Data items

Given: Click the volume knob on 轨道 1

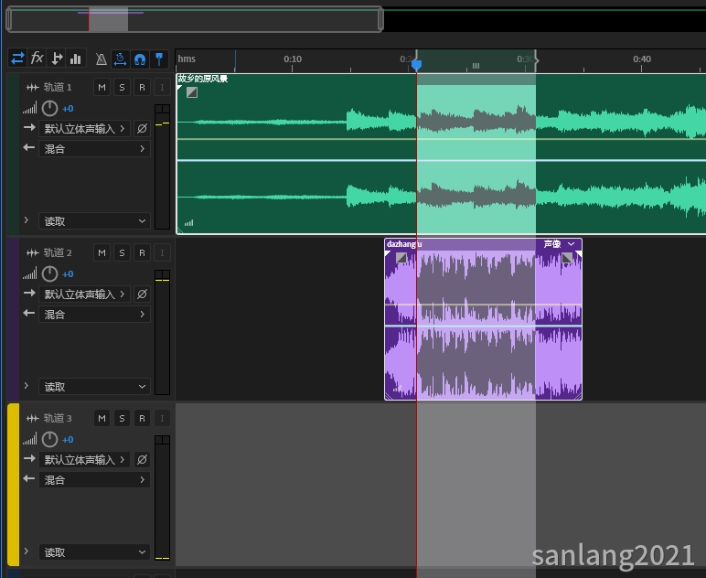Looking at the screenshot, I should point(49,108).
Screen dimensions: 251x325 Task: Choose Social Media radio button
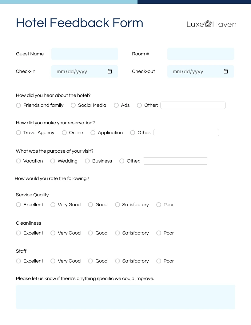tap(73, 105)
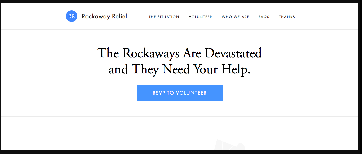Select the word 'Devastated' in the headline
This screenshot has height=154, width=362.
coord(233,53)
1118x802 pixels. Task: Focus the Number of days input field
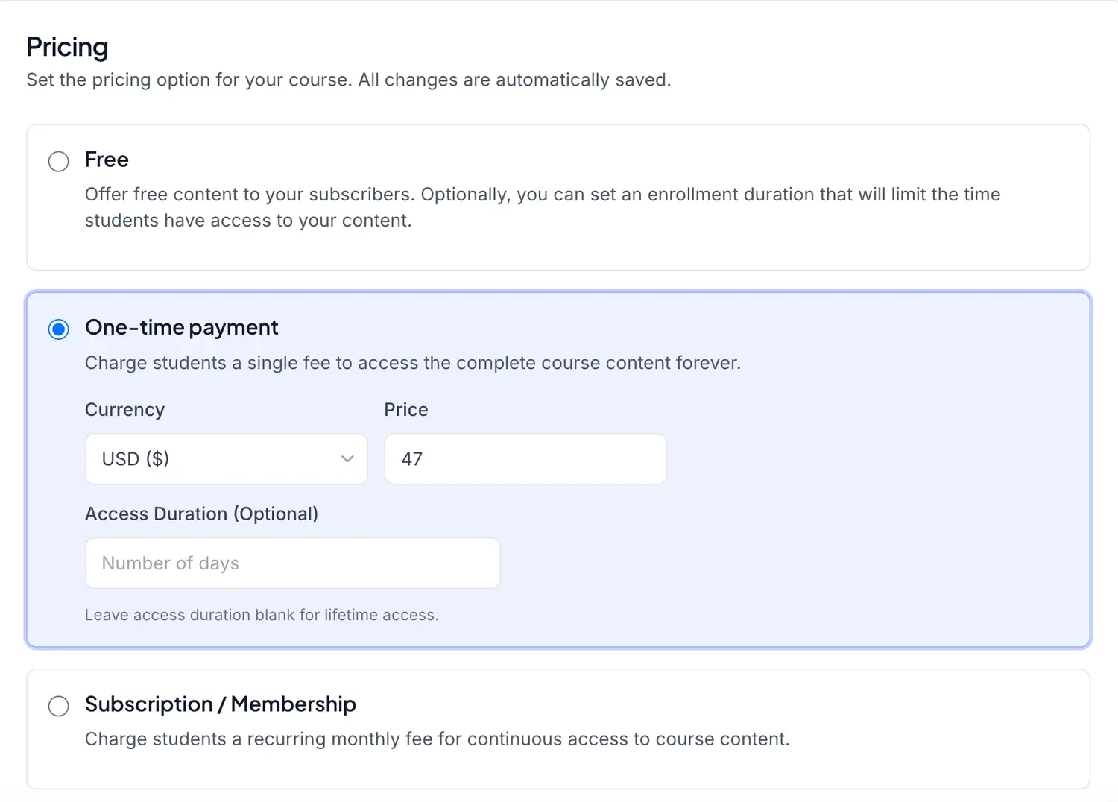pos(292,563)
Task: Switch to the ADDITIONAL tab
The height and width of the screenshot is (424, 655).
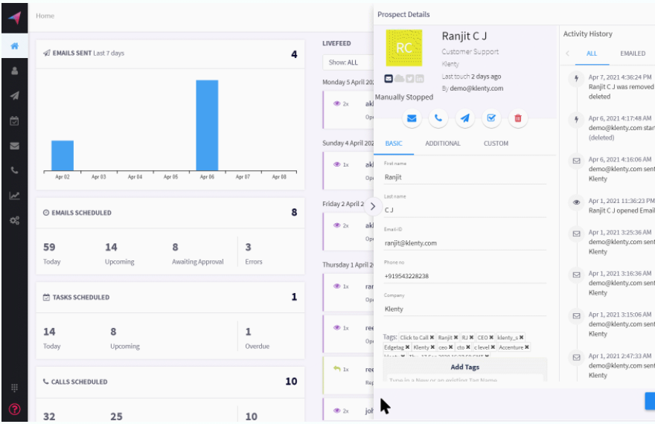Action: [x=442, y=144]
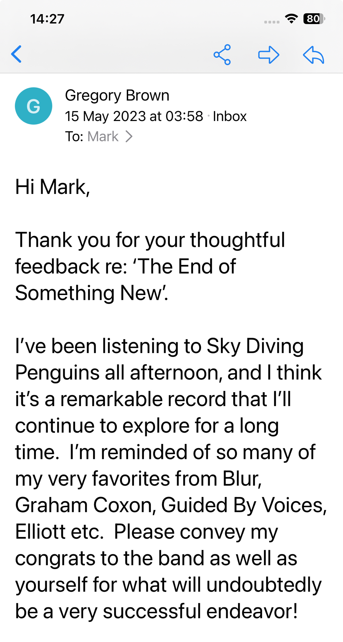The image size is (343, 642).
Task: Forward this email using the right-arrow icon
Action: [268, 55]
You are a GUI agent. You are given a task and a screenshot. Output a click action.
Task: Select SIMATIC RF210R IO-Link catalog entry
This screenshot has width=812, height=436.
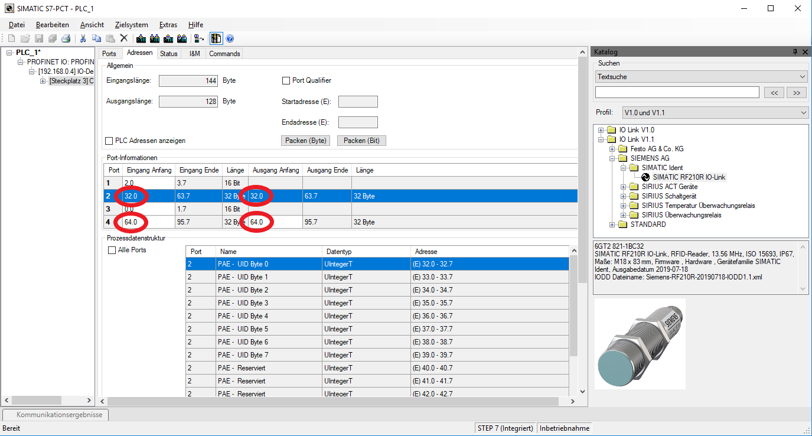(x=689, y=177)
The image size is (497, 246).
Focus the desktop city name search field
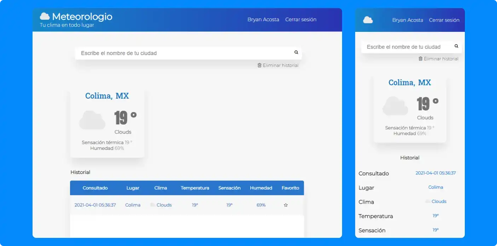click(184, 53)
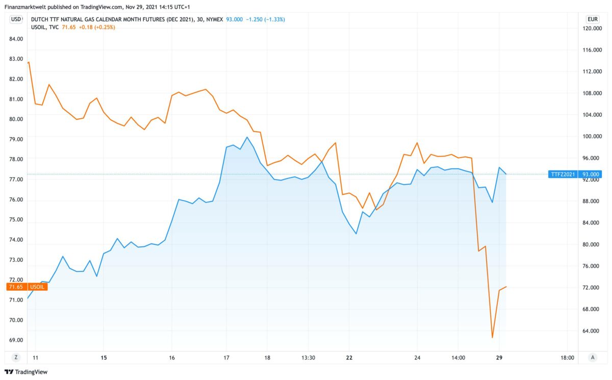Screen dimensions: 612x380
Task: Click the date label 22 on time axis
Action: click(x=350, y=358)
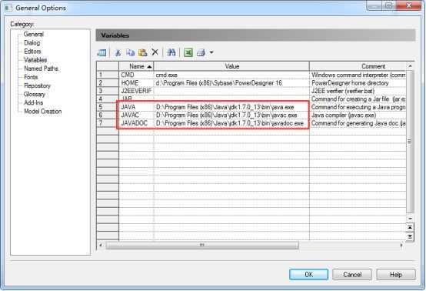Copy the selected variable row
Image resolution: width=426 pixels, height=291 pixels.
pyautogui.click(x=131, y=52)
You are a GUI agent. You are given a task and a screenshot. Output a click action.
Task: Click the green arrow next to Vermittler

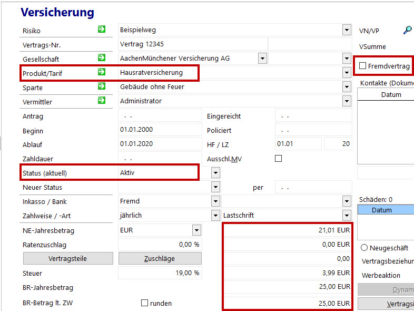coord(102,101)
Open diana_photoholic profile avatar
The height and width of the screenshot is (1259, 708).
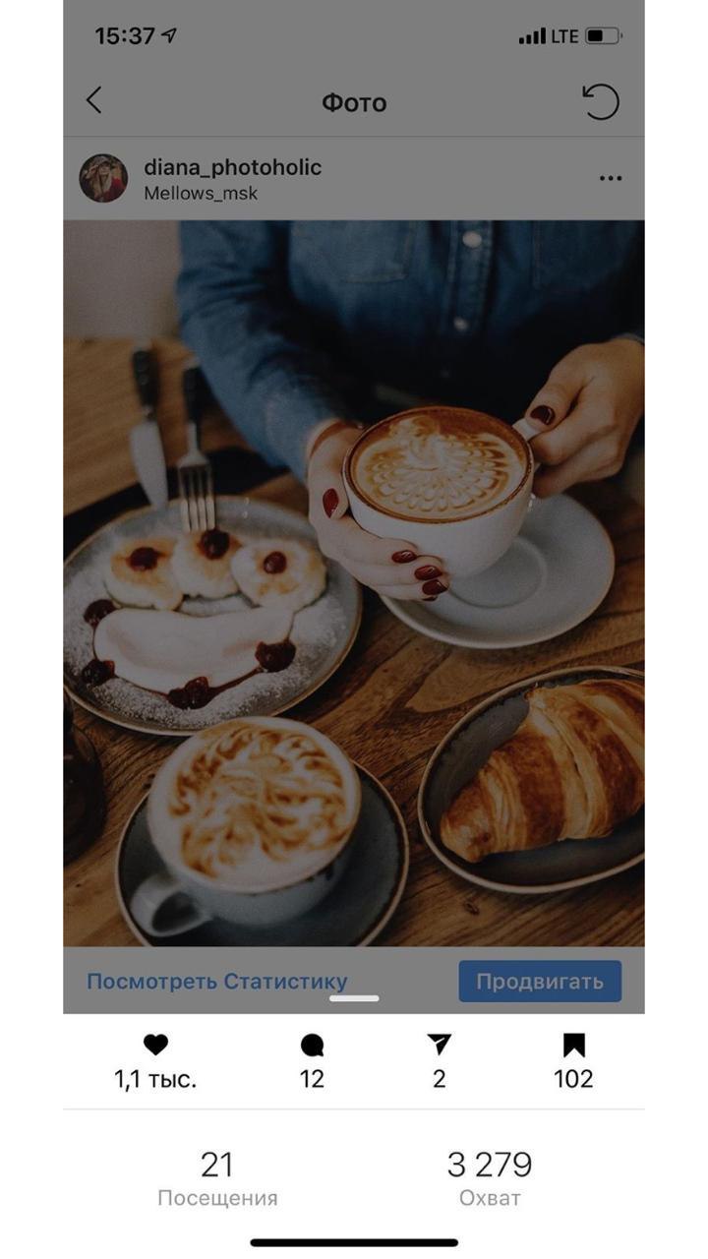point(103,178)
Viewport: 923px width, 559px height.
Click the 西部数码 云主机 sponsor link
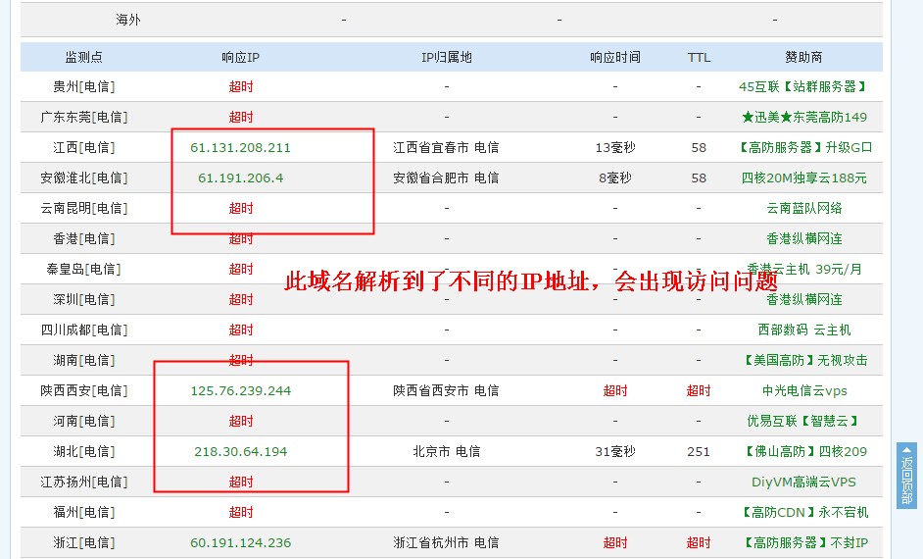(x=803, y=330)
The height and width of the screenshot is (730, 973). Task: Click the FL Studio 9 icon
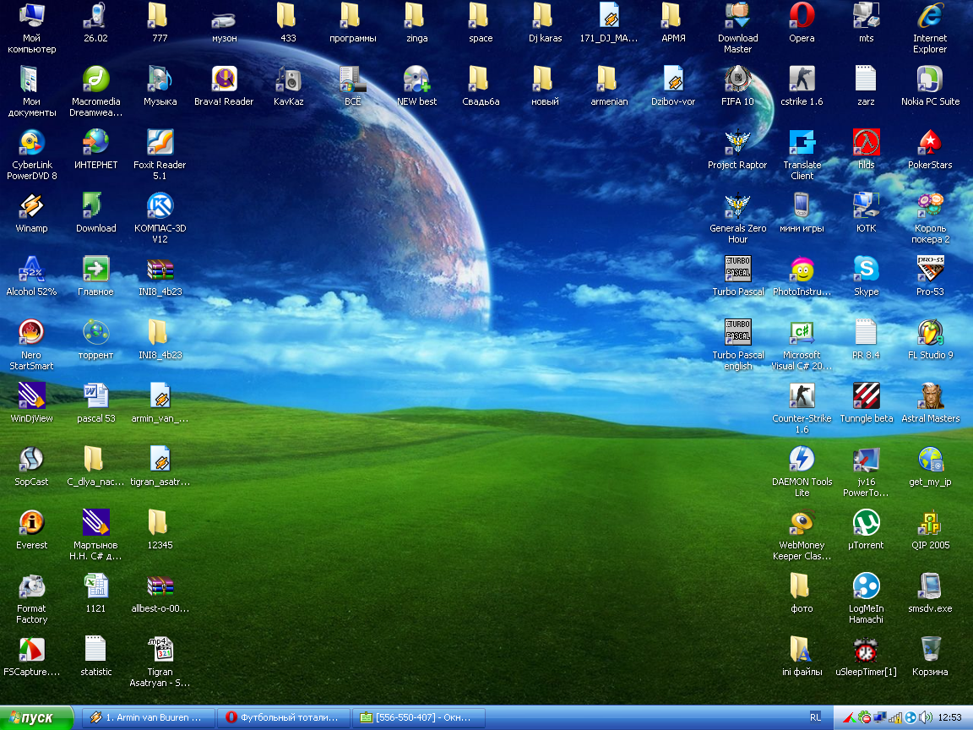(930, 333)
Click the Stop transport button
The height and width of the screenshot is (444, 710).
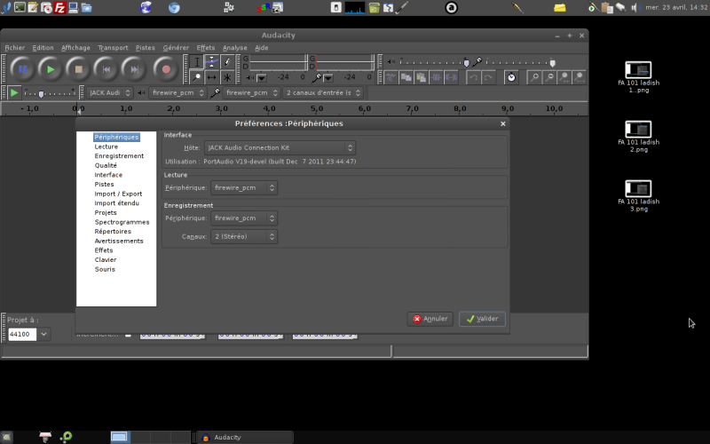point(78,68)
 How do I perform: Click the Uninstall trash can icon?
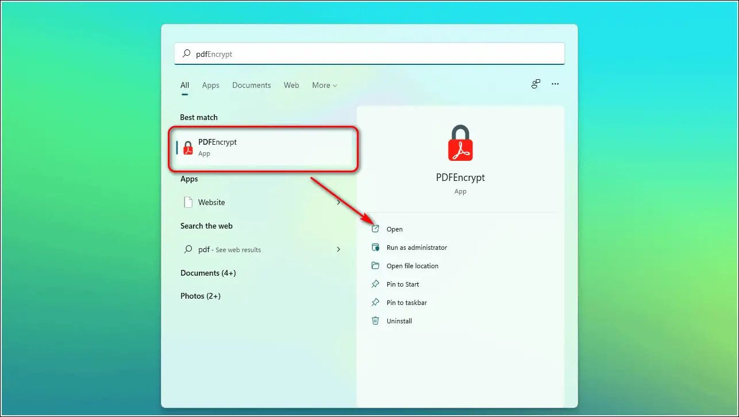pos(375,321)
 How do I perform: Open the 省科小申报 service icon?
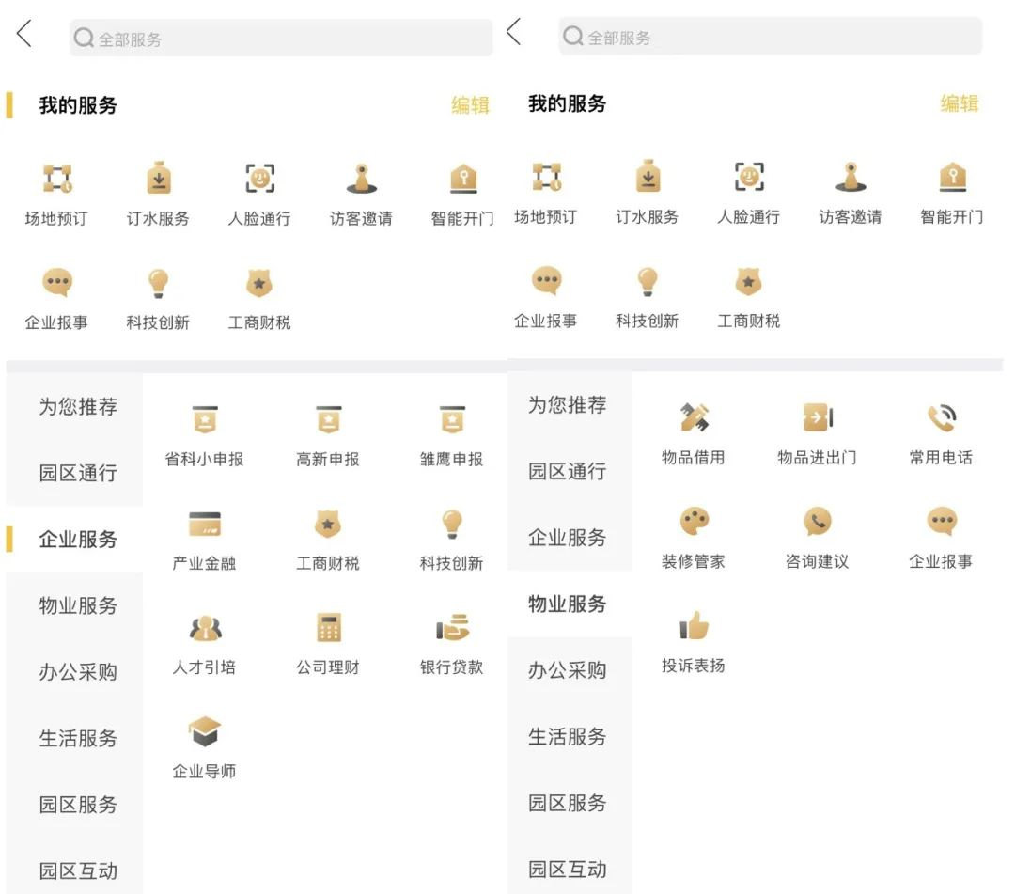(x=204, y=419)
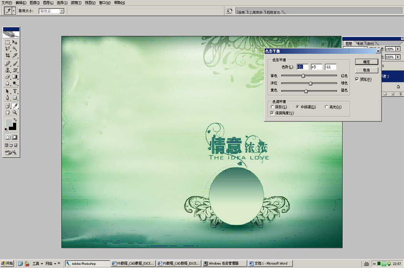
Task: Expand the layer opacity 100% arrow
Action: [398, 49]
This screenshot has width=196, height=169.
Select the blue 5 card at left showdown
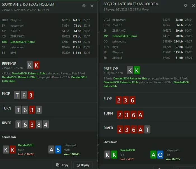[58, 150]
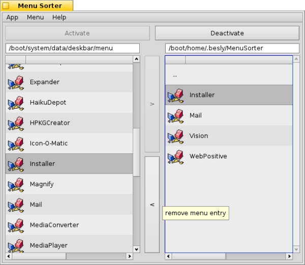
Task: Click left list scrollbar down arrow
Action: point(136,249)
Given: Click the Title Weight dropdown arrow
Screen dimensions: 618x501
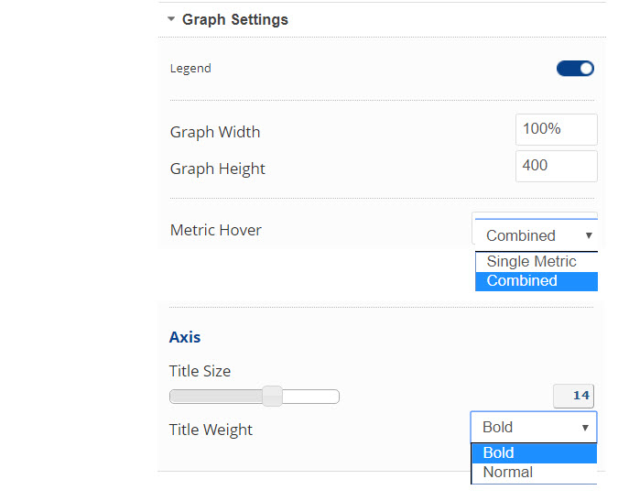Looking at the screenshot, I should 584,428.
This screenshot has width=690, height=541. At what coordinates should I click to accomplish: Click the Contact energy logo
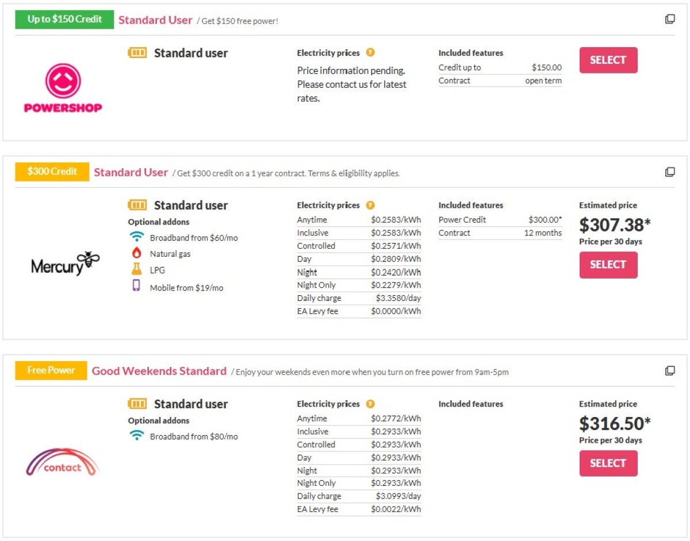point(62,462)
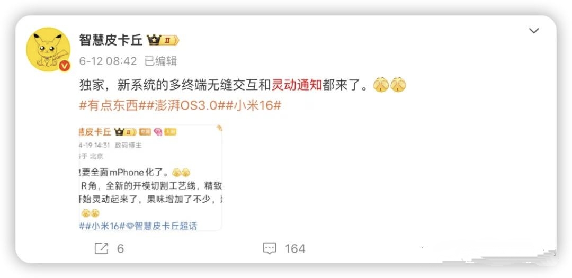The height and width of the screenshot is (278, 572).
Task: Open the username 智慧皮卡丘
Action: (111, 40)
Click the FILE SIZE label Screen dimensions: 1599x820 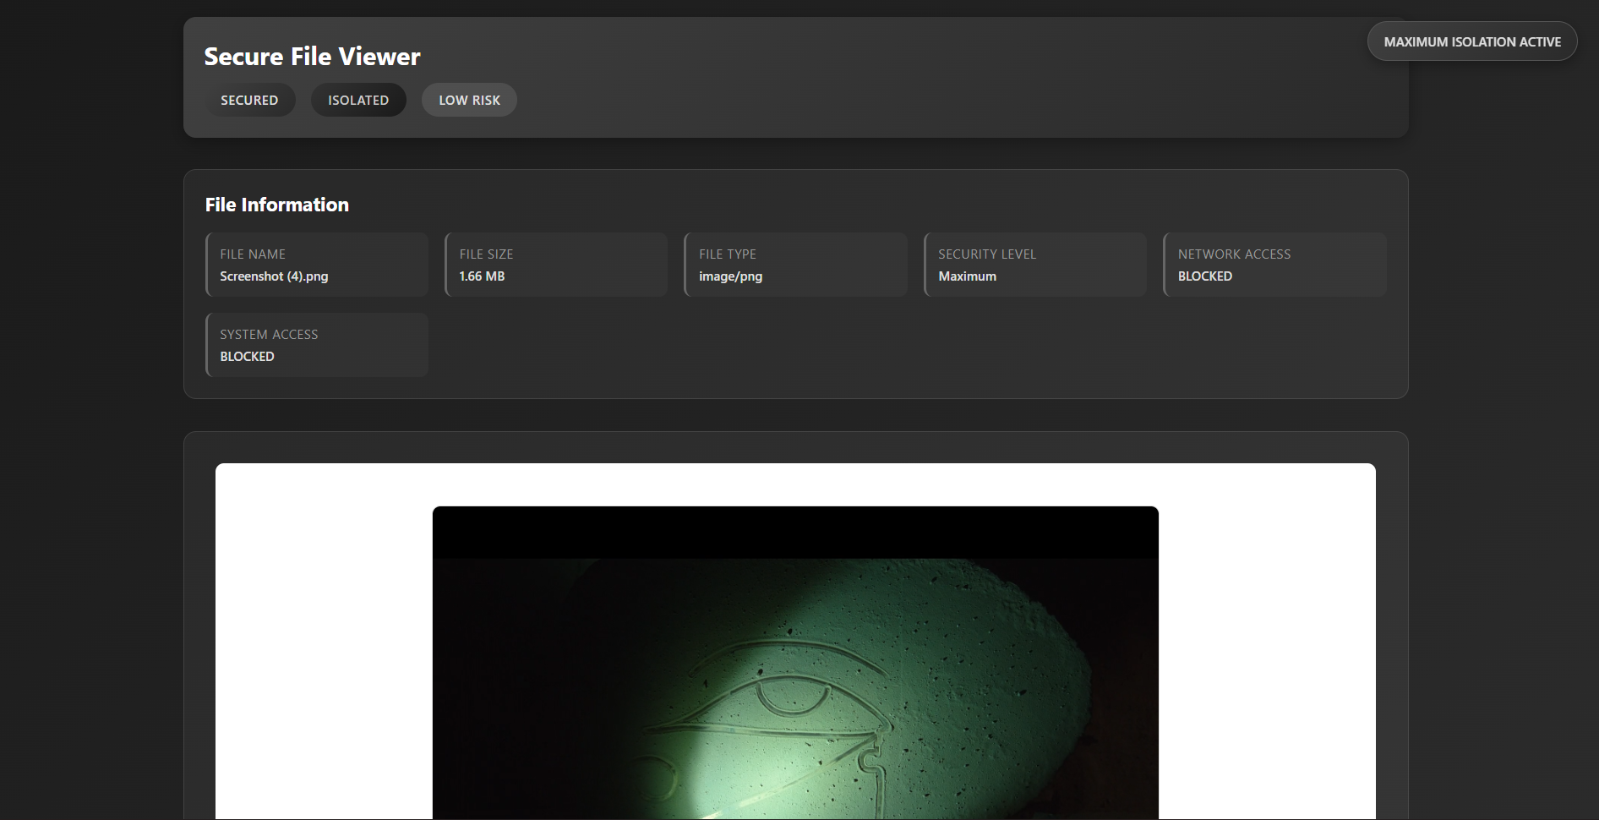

The problem —
Would you repeat exactly, and only, the lines from the start of the records above through the line containing "Task: Switch to the ADDITIONAL tab", with the pictures omitted?

Written reply —
Given: Click the volume knob on 轨道 1

Looking at the screenshot, I should point(49,108).
Screen dimensions: 251x325 Task: Choose Social Media radio button
tap(73, 105)
Select the word 'Devastated' in the headline
This screenshot has height=154, width=362.
coord(233,53)
1118x802 pixels. Task: Focus the Number of days input field
pos(292,563)
Task: Switch to the ADDITIONAL tab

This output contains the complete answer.